Um evento notável na história medieval ilustra a reverência com que "os fiéis" consideram a questão da excomunhão. A Enciclopédia Católica, volume VII, p. 231, relata o conflito entre Henrique IV, o rei alemão do final do século XI, e o papado, afirmando: "Uma disputa feroz surgiu entre as duas autoridades. Um sínodo da igreja reunido em Worms em 1076 resultou na deposição do Papa Gregório VII. Os interesses dos bispos e reis foram mais uma vez prejudicados pelo papado. Em resposta às ações de Henrique, Gregório o excomungou.... Em um movimento inesperado, Henrique optou por se submeter à penitência eclesiástica formal, obrigando Gregório, em seu papel de sacerdote, a suspender a excomunhão." Embora esse incidente seja apenas brevemente mencionado na Enciclopédia Católica oficial, ele suscita uma reflexão significativa sobre a responsabilidade da Igreja Romana em relação à escravidão negra e o envolvimento de seus membros, que não enfrentaram a excomunhão por suas ações.

Esse incidente envolvendo Henrique IV ilustra o profundo temor que os católicos, incluindo até mesmo os governantes mais poderosos, têm com relação a essa arma empunhada pela Igreja. Embora se possa argumentar que esse evento ocorreu há quase um milênio, é essencial reconhecer que a Igreja Católica não mudou e ainda considera a excomunhão tão eficaz que continua a empunhá-la sobre os fieis como a "Espada de Dâmocles". Isso nos leva à conclusão inevitável de que a Igreja Católica possuía os meios para impedir a escravização do negro africano, mas optou por não fazê-lo. Se a Igreja desejasse genuinamente pôr fim ao terrível comércio de "sangue, suor e lágrimas" humanos, poderia ter intervindo em sua origem na Espanha e em Portugal católicos, muito antes de Colombo cruzar o Atlântico, apesar de todas as alegações piedosas feitas pelo papado em contrário.

Conforme observado anteriormente, a prova mais contundente contra um indivíduo acusado de má conduta geralmente vem de suas próprias declarações. Portanto, permitiremos que a Igreja Católica, juntamente com seus historiadores e líderes, avalie e critique sua própria posição sobre a questão da escravidão negra nos Estados Unidos. A Igreja Católica enfatiza a carta apostólica emitida pelo papa Gregório XVI, que parece denunciar categoricamente a escravidão. Um leitor sensato, interpretando esse documento em inglês, provavelmente concluiria que a Igreja Católica, na época de sua publicação, era totalmente contrária à escravidão negra e às consequências associadas a ela. Entretanto, conforme discutido anteriormente nesta obra, quando os proprietários de escravos do sul e seus apoiadores tomaram conhecimento dessa carta, eles prontamente acusaram a Igreja Católica de ser "antiescravista" e de promover o "abolicionismo". Dadas essas circunstâncias, tornou-se necessário que a Igreja se distanciasse de tal "estigma", especialmente nos estados do Sul, bem como apaziguar os não abolicionistas do Norte.
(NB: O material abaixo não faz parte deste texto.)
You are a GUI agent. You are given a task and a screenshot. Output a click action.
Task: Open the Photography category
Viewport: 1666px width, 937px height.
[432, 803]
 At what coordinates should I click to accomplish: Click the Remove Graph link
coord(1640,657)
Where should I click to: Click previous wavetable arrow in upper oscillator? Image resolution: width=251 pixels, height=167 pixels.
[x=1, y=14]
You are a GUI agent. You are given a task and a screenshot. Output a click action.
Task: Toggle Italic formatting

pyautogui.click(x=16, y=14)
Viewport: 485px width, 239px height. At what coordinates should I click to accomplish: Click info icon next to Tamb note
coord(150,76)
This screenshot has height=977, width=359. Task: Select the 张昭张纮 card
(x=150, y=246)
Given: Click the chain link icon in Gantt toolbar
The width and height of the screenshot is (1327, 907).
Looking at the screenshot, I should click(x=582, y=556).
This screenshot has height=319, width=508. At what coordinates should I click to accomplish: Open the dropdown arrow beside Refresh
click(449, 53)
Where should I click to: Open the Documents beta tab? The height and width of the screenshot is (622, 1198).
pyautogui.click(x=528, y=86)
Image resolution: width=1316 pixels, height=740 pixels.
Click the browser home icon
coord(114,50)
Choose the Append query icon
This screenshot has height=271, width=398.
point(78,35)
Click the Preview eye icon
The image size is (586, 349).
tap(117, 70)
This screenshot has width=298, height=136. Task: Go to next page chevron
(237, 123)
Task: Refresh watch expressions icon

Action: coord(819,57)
Nessa emergência, a Igreja Católica, como de costume, tinha um homem bem versado em fazer as coisas dizerem exatamente o oposto do que parecem dizer. O bispo John England, de Charleston, Carolina do Sul, escreveu vários volumes da história de sua diocese e da História Católica dos Estados Unidos. Durante muitos anos, ele publicou um jornal chamado United States Catholic Miscellany.

Em England's Works, publicado em 1849, datado de Baltimore, 19 de dezembro de 1843, no vol. III, p. 107, o autor fala em "Expor a verdadeira doutrina do cristianismo sobre o princípio fundamental da servidão involuntária e suas influências benéficas em um estado ordenado por Deus". Ele fala, portanto, do estado de escravidão, e nota-se que ele diz que foi "ordenado por Deus".

O volume III, p. 107, do England's Works, sob o título "The Catholic Church-Domestic Slavery and the Slave Trade", reproduz um artigo do United States Catholic Miscellany datado de 9 de dezembro de 1843. Esse artigo diz: "Com relação à interpretação da carta apostólica, ou bula de Gregório XVI, não há ambiguidade. Sua Santidade se refere à escravização de índios, africanos e outros; ele aborda o apoio dado àqueles envolvidos nesse comércio desumano e destaca como a busca pelo lucro leva à incitação de conflitos e guerras entre esses grupos em suas terras natais. Ele denuncia a persistência desse mal, que vários de seus antecessores, que ele menciona, tentaram suprimir com sucesso limitado. Eles se referem explicitamente à escravização de indivíduos livres, incluindo índios na América do Sul e africanos na Guiné. Em resumo, ele condena o que nosso próprio sistema jurídico classifica como crime – o comércio de escravos. Entretanto, ele não denuncia a escravidão doméstica como existe nos Estados do Sul e em outras regiões do mundo cristão. Isso fica claro pelo conteúdo da carta apostólica, pelas declarações feitas em Roma a respeito e pela aceitação dessa posição no quarto conselho provincial em Baltimore, onde a maioria dos bispos era proveniente de estados escravagistas, sem qualquer preocupação de que isso entrasse em conflito com nossas políticas domésticas. Acreditamos que há uma distinção significativa entre o comércio de escravos e a escravidão doméstica. Nossas leis certamente refletem essa diferença, penalizando a primeira enquanto legitimam a segunda. Portanto, é ilógico concluir que a condenação da carta apostólica ao comércio ilícito de escravos também se estende à servidão doméstica."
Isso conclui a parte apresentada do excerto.